Manifestations

François Cheng, à la croisée de la Chine et de l’Occident : colloque à la BnF

20 octobre 2011
François Cheng, calligraphie de deux caractères signifiant respectivement le chinois et le français

François Cheng, calligraphie de deux caractères signifiant respectivement le chinois et le français

Dans son essai intitulé Le Dialogue, publié en 2002 conjointement par les Presses artistiques et littéraires de Shanghaï et Desclée de Brouwer, François Cheng écrit :

Le destin a voulu qu’à partir d’un certain moment de ma vie, je sois devenu porteur de deux langues, chinoise et française [….] J’ai tenté de relever le défi en assumant, à ma manière, les deux langues, jusqu’à en tirer les extrêmes conséquences.

Si l’on sait que notre académicien, issu d’une famille de lettrés chinoise, est arrivé en France à l’âge de dix-neuf ans, sans connaître la langue à laquelle il consacrera toute sa création littéraire, on comprendra mieux combien ce défi était « insensé ».

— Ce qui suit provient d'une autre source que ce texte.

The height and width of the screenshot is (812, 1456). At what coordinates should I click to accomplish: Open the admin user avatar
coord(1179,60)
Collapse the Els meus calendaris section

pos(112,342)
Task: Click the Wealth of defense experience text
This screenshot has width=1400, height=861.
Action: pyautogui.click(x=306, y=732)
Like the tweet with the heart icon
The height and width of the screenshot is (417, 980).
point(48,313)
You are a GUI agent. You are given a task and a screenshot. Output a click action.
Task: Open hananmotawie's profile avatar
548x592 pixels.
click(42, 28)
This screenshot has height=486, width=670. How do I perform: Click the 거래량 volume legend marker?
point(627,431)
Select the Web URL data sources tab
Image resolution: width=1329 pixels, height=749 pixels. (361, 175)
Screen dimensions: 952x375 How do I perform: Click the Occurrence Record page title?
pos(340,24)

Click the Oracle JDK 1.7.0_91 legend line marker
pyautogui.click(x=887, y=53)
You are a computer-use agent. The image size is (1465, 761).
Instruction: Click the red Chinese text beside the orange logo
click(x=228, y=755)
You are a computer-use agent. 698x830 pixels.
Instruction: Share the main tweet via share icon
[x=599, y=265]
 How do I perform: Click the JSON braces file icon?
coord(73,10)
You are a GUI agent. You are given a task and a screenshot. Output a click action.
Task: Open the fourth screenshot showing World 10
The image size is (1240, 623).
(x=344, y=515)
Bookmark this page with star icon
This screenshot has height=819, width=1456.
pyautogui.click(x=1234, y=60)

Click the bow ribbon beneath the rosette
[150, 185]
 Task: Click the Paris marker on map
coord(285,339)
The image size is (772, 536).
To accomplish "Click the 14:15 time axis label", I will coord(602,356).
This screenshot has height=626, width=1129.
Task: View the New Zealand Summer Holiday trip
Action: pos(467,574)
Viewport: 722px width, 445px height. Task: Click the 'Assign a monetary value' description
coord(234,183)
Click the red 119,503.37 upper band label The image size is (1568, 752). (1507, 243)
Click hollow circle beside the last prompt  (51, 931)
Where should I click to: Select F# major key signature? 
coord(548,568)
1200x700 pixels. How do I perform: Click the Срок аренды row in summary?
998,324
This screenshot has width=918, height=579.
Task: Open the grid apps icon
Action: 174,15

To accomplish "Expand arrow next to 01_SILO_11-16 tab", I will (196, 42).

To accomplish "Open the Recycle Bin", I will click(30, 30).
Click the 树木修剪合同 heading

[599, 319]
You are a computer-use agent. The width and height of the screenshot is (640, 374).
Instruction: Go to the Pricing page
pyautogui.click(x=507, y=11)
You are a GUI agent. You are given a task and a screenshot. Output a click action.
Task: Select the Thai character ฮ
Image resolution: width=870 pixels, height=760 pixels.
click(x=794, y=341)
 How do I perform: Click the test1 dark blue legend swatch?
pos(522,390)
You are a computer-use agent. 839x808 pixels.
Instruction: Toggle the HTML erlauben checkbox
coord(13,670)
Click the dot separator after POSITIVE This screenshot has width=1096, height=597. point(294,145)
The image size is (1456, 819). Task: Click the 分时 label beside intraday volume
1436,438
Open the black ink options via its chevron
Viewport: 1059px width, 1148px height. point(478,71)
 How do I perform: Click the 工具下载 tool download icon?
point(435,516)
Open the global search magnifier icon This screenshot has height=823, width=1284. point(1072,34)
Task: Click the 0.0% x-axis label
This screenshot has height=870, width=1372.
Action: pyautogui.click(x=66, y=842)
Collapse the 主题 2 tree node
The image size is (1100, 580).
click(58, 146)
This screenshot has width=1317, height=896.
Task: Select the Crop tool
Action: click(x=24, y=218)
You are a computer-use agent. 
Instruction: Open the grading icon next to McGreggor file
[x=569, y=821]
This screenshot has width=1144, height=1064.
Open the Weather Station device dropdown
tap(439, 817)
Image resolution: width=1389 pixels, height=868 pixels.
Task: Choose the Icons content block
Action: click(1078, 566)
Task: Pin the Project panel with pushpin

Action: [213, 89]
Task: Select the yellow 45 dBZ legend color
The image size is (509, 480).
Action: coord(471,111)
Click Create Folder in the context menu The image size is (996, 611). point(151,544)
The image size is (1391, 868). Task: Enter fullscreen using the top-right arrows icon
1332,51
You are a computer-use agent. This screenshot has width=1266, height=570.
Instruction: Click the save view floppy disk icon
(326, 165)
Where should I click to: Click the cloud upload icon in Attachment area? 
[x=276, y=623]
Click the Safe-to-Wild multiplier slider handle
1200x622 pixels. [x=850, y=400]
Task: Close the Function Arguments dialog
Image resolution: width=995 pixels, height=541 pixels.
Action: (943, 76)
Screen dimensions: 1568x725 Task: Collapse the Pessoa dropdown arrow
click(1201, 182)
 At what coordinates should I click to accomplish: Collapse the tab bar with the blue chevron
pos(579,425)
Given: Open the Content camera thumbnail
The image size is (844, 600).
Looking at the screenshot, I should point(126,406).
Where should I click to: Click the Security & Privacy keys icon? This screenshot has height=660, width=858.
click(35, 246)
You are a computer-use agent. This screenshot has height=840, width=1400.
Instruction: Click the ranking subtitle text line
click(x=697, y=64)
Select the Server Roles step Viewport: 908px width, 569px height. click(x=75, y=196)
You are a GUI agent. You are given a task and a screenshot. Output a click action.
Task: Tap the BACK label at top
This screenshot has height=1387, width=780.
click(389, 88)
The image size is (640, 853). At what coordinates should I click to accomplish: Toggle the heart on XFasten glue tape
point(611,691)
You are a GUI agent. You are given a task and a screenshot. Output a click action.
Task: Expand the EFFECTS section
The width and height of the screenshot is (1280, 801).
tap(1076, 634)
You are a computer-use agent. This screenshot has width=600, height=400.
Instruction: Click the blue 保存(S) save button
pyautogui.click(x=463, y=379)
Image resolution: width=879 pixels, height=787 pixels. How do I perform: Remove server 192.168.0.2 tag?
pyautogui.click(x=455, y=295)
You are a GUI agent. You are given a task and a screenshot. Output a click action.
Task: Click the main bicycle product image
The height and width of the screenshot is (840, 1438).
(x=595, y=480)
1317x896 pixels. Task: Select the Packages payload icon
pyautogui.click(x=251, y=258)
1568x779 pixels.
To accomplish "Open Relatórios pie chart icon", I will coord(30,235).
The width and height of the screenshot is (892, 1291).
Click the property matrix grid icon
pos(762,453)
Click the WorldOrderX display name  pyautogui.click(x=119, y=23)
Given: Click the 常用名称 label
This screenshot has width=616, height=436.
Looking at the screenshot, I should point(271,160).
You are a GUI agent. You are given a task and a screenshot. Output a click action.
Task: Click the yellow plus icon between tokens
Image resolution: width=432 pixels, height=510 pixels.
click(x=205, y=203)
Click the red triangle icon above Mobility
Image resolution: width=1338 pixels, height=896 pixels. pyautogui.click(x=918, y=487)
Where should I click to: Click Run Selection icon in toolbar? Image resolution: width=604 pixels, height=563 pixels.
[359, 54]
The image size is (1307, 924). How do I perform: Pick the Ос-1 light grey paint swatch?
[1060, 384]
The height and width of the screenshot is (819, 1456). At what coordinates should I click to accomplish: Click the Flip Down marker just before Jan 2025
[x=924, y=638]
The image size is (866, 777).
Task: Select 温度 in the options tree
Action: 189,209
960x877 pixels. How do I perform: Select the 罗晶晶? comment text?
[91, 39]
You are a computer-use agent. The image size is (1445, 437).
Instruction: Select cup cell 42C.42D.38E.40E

Pénétrer dans e secret de la création de cet écrivain venu de « l’orient de tout » et en même temps rendre hommage, à travers son œuvre, aux littératures des deux pays qui sont l’une et l’autre, depuis des siècles, de grandes littératures, voilà le thème central du colloque franco-chinois organisé le 4 novembre 2011 par la Bibliothèque nationale de France, en partenariat avec l’Association pour la diffusion de la recherche littéraire et l’Université de Fu Dan (Shanghai). Ce sera d’ailleurs la première fois que des spécialistes français et chinois se réuniront pour présenter au public leur lecture croisée de l’œuvre de François Cheng.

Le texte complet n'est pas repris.